> [Instructions to follow] When you repeat the listing below, keep every word exactly and leave out each picture.

****************************************

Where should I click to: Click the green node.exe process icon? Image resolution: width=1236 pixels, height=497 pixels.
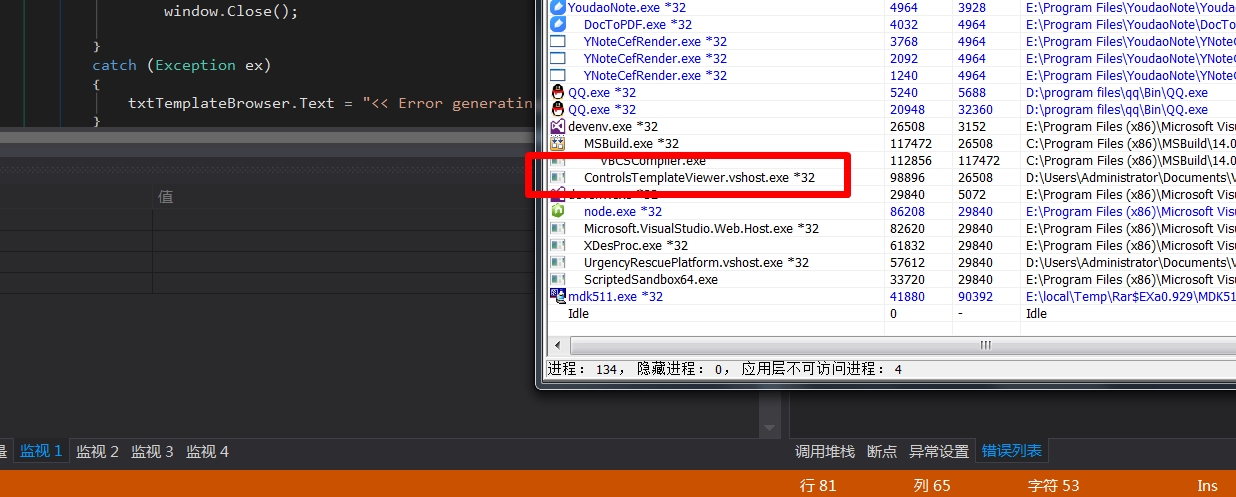click(x=558, y=211)
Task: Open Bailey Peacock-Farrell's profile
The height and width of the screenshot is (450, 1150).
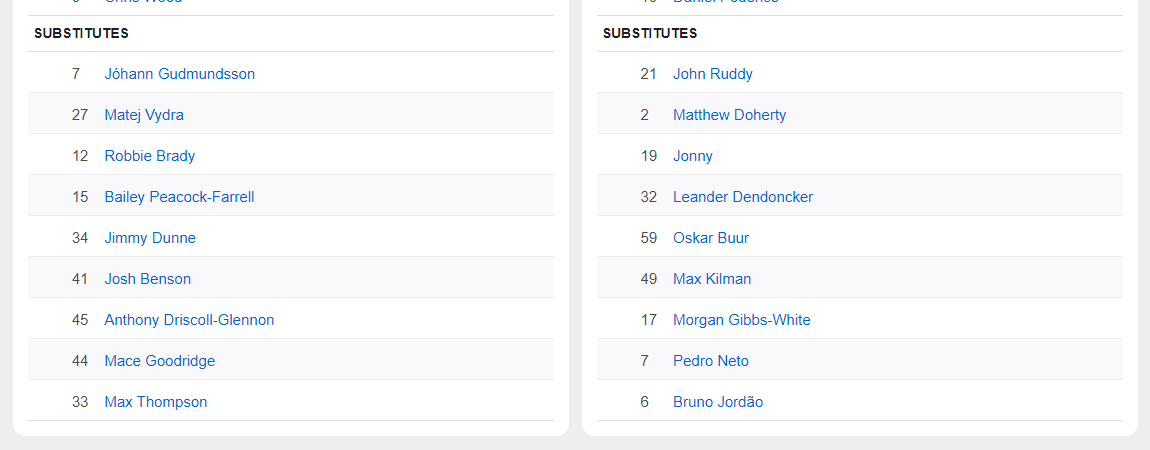Action: click(x=179, y=197)
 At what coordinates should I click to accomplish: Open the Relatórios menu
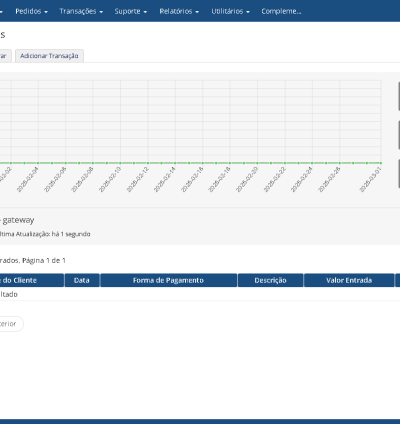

****************************************

> [Task response]
Where should I click to: Click the green node.exe process icon? Image resolution: width=1236 pixels, height=497 pixels.
click(x=558, y=211)
Task: Open Bailey Peacock-Farrell's profile
The height and width of the screenshot is (450, 1150).
Action: click(x=179, y=197)
 At what coordinates should I click to accomplish: Open the Relatórios menu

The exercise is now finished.